» **Exercício**:
Retome, por favor, o trecho sobre o peso do fardo e o sono compartilhado, continuando a partir da última frase.

» **Trecho**:
================

Friday, April 18, 2008

Da insustentável leveza do ser

"O mais pesado fardo nos esmaga, nos faz dobrar sob ele, nos esmaga contra o chão. Na poesia amorosa de todos os séculos, porém, a mulher deseja receber o peso do corpo masculino. O fardo mais pesado é, portanto, ao mesmo tempo a imagem da mais intensa realização vital. Quanto mais pesado o fardo, mais próxima da terra está nossa vida, e mais ela é real e verdadeira. (...) Tomás pensava: deitar com uma mulher e dormir com ela, eis duas paixões não somente diferentes mas quase contraditórias. O amor não se manifesta pelo desejo de fazer amor (esse desejo se aplica a uma série inumerável de mulheres), mas pelo desejo do sono compartilhado (este desejo diz respeito a uma só mulher) [...] O sono compartilhado era o corpo de delito do amor"

================

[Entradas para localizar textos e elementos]

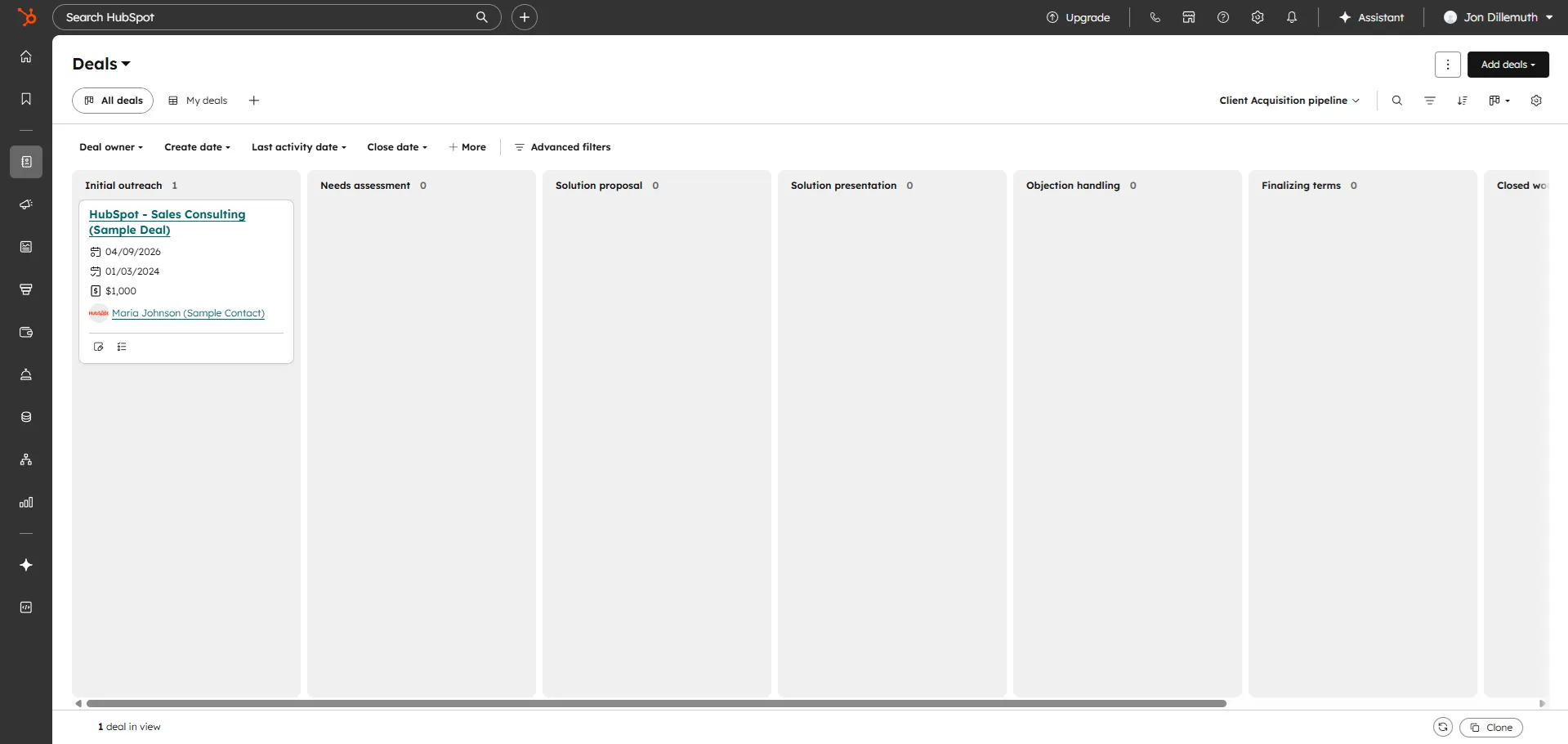Viewport: 1568px width, 744px height.
Task: Click the Breeze AI sparkle icon in sidebar
Action: pos(25,565)
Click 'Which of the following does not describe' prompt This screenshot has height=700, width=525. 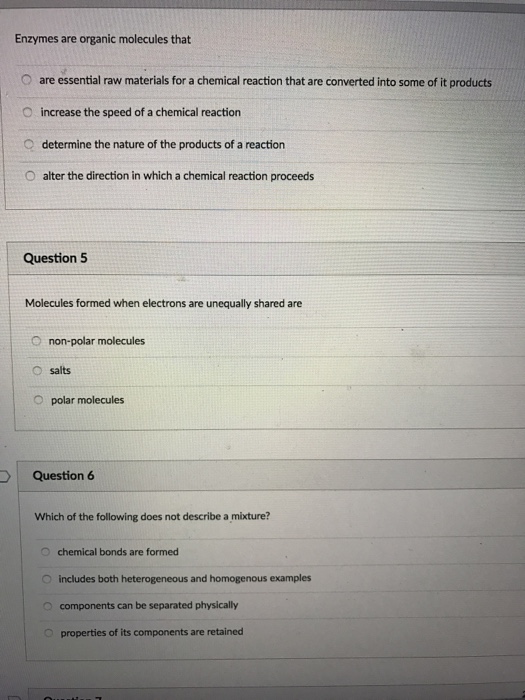(152, 517)
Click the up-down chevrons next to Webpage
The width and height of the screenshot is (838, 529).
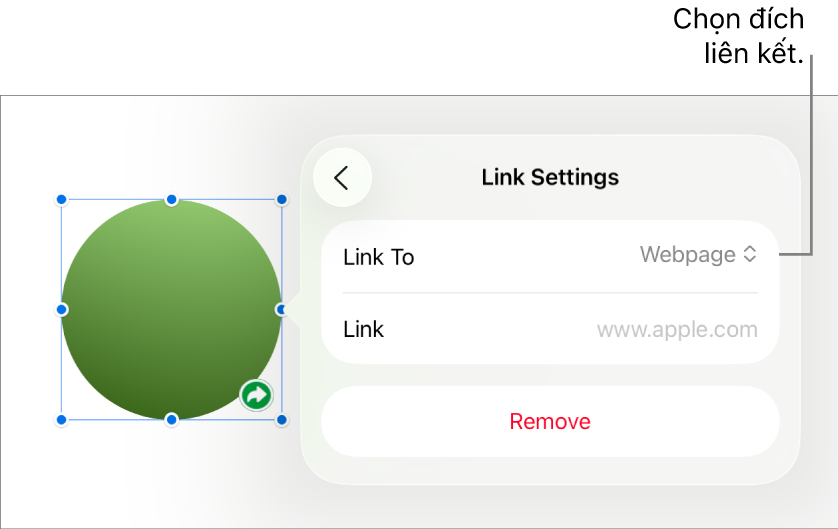[x=750, y=254]
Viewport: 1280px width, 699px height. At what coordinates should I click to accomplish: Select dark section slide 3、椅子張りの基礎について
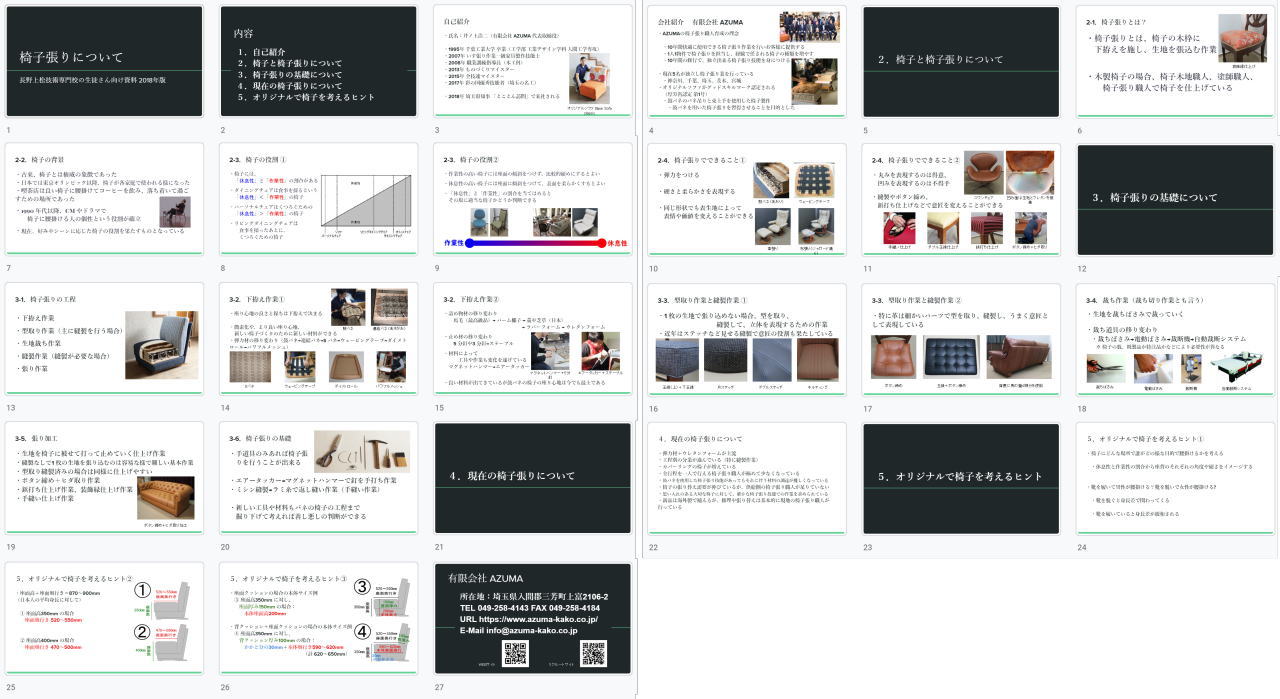pyautogui.click(x=1175, y=200)
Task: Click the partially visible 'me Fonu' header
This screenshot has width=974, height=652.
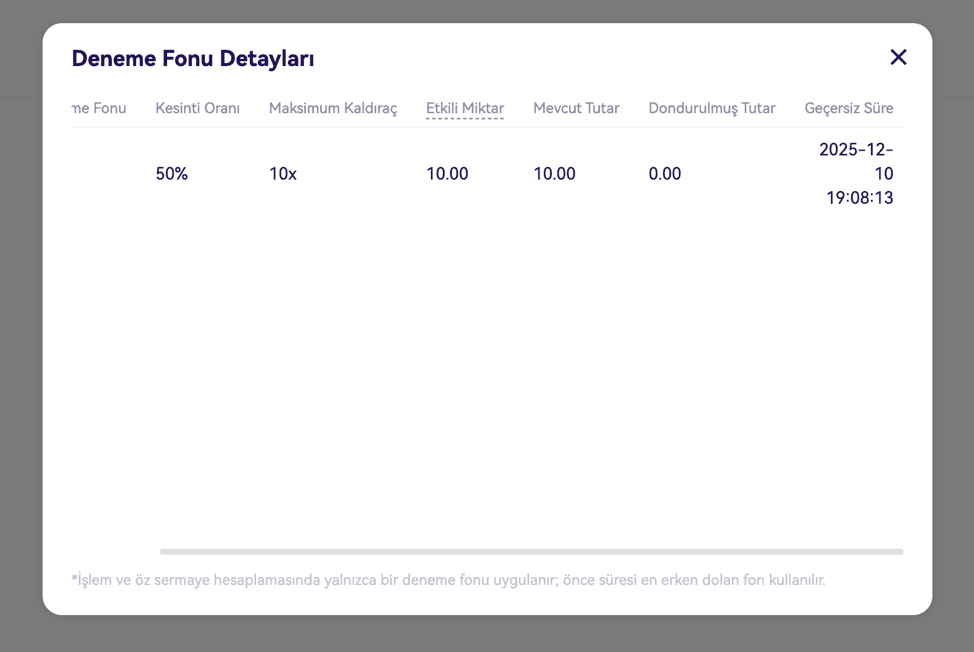Action: (99, 108)
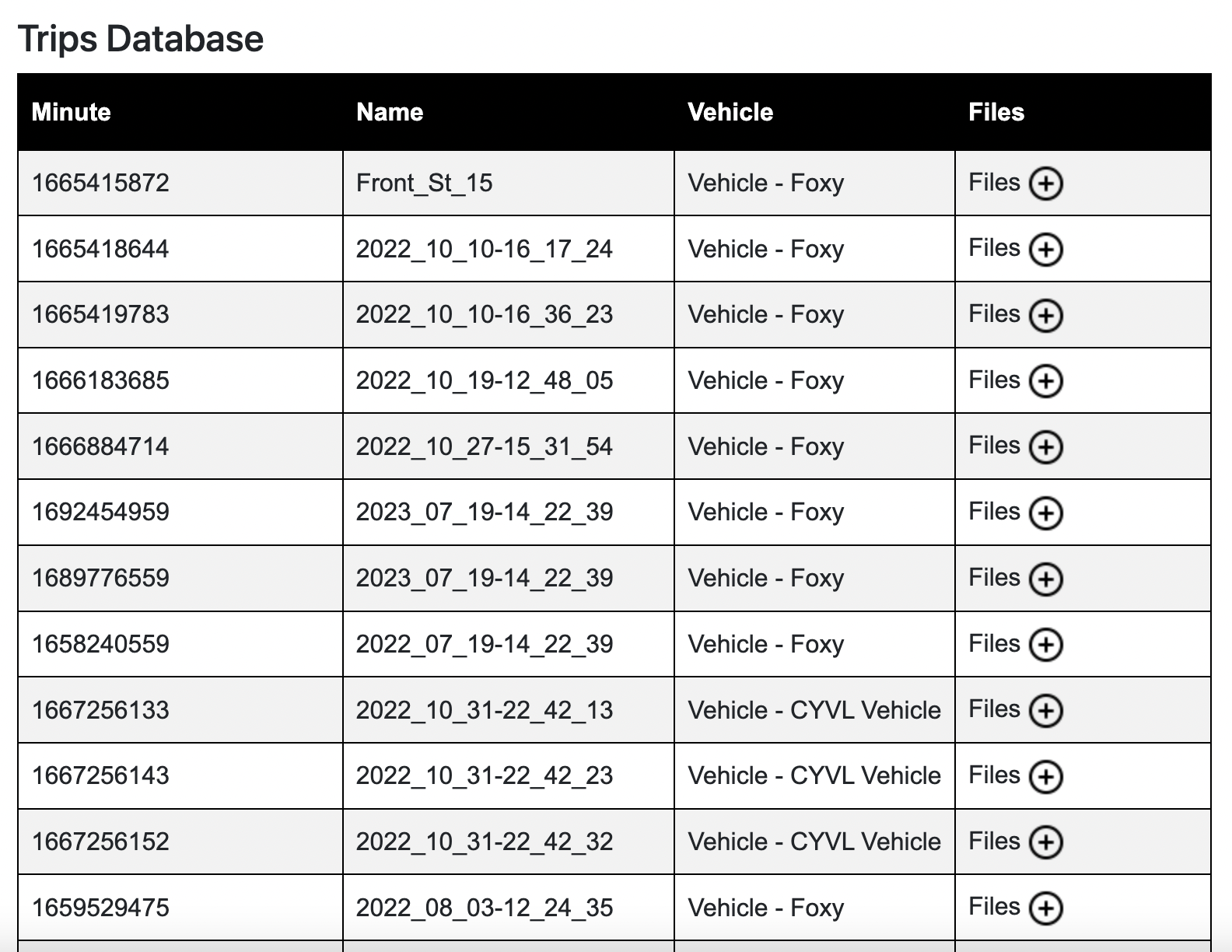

================

» **Resultado final**:
In: Kundera, A insustentável leveza do ser

Thursday, April 10, 2008

Da poesia televisionada

Estava dormindo. No sonho, uma voz masculina declamava uma poesia com uma música ao fundo. Abri os olhos, ainda semicerrados, reconheci Oswaldo Montenegro na tela da TV, violão e microfone, voz doce e olhos fechados, dizendo: "E que a minha loucura seja perdoada. Porque metade de mim é amor e a outra metade também". Levantei repetindo a frase na cabeça. Google: "E que a minha loucura seja perdoada. Porque metade de mim é amor e a outra metade também". Eis o poema na íntegra:
"Que a força do medo que eu tenho, não me impeça de ver o que anseio.
Que a morte de tudo o que acredito não me tape os ouvidos e a boca.
Porque metade de mim é o que eu grito, mas a outra metade é silêncio...
Que a música que eu ouço ao longe, seja linda, ainda que triste...
Que a mulher que eu amo seja pra sempre amada mesmo que distante.
Porque metade de mim é partida mas a outra metade é saudade .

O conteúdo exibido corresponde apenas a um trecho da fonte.